January 3, 2008 at 12:54 pm (daily diaries, off-the-wall, spark) ()

Man! this blogging thingy is fretting me now. I kind of hate WordPress now. I bloody waste an hour of my working schedule, to construct a post, just to know that bloody WordPress foils my decent efforts by playing physically repellant games with me, by fucking with the spacing and numbering. Anyways no one reads my smutty posts, and if this phenomenon continues, I shall resort to my good old ‘free-from-anxiety’, hassle-free methodology of e-mailing my own self to track record my expansive thoughts.

I had this perception in my mind, that blogging is an amateur’s night-cap at writing. But this activity needs a lot more than creative brains. It’s a double-header ring-a-rosy affair, where I keep trying harder and harder, till I need to give my user name and password to someone who could make the requisite amendments. If this situation persists, I might give up the 7th clause of the New Year Resolution to continue blogging.

WordPress is making me gimpy! Crippling my desire to write. The technicalities are too much for a layman like me. Infact, anything that can’t be done by me on the web world, cannot be done by anyone. My thinking pattern is obtuse; I have a strangulated arena of knowledge and my cosmic universe is limited to the stamping quadrant.
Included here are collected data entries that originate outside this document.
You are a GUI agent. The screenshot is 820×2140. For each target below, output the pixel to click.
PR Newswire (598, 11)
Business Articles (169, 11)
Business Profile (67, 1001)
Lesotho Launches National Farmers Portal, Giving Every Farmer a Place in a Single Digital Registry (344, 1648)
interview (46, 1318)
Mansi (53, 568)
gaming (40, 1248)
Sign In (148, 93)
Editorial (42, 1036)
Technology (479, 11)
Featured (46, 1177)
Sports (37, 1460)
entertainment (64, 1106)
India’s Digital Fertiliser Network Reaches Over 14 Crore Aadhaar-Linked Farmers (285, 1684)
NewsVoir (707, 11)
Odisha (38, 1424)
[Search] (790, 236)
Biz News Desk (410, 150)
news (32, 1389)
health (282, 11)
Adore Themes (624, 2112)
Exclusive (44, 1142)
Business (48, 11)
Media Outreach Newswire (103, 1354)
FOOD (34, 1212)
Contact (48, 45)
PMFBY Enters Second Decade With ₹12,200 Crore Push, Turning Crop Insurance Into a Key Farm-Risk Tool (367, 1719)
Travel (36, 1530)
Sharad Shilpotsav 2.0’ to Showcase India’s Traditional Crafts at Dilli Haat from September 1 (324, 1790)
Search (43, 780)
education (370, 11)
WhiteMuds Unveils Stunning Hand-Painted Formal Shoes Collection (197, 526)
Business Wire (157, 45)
With this of writing, and injured presentation, I would not even read my own posts. But, my horro’r’scope asked to keep a lot of patience this week and for its sake, shall have something fixed up soon. Guess, would read the Help section through and through, because someday, u got to learn to do stuff by your own. Not everything in life can be out-sourced. Nor do things come with user-manuals-for nitwit brains!

Resolution for the week: I shall furbish up my impaired blog. At least I shall try!